The output of this code will alternate between the two following trees based on which random_state is used.

enter image description here

enter image description here

The reason for this is that splitting on either petal length <= 2.45 or petal width <= 0.8 will both perfectly separate out the setosa class from the other two classes (we can see that the leftmost setosa node contains all 50 of the setosa observations).

If we change just one observation of the data so that one of the previous two splitting criteria no longer produces a perfect separation, the random_state will have no effect and we will always end up with the same result, for example:

# Change the petal width for first observation of the "Setosa" class
# so that it overlaps with the values of the other two classes
iris['data'].loc[0, 'petal width (cm)'] = 5

clf = DecisionTreeClassifier(max_depth=1)
clf = clf.fit(iris.data, iris.target)
plot_tree(clf, feature_names=iris['feature_names'], class_names=iris['target_names']);

enter image description here

The first split will now always be petal length <= 2.45 since the split petal width <= 0.8 can only separate out 49 of the 50 setosa classes (in other words a lesser decreases in the gini score).
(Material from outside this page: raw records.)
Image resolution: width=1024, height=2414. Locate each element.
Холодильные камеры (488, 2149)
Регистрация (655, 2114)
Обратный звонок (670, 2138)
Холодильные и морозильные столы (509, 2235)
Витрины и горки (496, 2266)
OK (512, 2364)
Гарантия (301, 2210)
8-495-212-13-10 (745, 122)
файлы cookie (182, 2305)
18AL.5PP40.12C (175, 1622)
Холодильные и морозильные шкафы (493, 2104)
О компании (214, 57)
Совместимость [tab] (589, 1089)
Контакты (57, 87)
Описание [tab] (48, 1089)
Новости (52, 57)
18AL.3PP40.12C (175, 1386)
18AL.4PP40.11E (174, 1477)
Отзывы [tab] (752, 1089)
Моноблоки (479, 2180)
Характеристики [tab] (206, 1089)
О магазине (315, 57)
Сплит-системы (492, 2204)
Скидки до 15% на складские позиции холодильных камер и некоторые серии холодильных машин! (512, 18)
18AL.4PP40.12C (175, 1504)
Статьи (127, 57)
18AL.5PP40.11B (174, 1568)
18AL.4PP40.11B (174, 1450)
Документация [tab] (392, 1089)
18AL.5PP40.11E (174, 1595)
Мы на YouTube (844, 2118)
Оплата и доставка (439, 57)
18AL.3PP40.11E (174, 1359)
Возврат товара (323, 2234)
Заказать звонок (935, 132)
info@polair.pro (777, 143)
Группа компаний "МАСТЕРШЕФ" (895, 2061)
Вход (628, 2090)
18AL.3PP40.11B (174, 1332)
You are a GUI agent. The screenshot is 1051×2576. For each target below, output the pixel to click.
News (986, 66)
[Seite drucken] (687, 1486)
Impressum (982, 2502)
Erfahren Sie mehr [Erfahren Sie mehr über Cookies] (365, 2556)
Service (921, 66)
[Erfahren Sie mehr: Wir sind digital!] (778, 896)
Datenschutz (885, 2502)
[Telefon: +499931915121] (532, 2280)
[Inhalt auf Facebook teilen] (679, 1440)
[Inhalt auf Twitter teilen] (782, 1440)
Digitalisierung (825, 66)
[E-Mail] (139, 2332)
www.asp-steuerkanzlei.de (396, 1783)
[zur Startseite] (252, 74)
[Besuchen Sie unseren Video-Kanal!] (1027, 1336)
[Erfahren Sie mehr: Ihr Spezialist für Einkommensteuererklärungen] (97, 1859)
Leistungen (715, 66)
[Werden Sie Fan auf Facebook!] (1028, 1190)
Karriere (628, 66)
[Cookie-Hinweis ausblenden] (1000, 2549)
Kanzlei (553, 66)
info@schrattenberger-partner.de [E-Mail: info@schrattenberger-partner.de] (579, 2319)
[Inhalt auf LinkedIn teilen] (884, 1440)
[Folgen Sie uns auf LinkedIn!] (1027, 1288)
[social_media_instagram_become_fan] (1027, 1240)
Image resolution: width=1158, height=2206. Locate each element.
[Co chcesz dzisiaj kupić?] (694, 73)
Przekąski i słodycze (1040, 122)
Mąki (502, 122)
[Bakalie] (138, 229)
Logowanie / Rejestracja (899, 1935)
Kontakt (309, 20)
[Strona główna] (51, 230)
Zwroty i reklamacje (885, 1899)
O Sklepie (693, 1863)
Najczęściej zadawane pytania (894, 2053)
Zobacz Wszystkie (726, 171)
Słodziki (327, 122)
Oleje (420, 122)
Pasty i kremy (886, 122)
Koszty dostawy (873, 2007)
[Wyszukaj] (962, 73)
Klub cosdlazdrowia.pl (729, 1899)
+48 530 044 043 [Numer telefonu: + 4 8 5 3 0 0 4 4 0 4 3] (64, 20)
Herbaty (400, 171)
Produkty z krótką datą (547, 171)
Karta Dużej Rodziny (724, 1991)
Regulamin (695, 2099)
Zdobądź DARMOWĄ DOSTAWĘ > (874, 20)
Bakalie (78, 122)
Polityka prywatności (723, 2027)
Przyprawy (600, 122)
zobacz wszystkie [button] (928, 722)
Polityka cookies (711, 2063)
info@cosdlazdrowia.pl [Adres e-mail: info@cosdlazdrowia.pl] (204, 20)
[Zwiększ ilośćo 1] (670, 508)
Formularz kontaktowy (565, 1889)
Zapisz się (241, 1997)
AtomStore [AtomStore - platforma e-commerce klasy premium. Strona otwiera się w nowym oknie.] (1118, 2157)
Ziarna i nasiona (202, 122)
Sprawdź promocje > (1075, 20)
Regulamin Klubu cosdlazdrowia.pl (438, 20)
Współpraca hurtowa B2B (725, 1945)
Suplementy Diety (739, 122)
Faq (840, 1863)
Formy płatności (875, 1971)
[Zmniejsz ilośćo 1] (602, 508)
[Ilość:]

For a random forest (which consists of many decision trees), we would create each individual tree with a random selections of features and samples (see https://scikit-learn.org/stable/modules/ensemble.html#random-forest-parameters for details), so there is a bigger role for the random_state parameter, but this is not the case when training just a single decision tree (this is true with the default parameters, but it is worth noting that some parameters could be affected by randomness if they are changed from the default value, most notably setting splitter="random").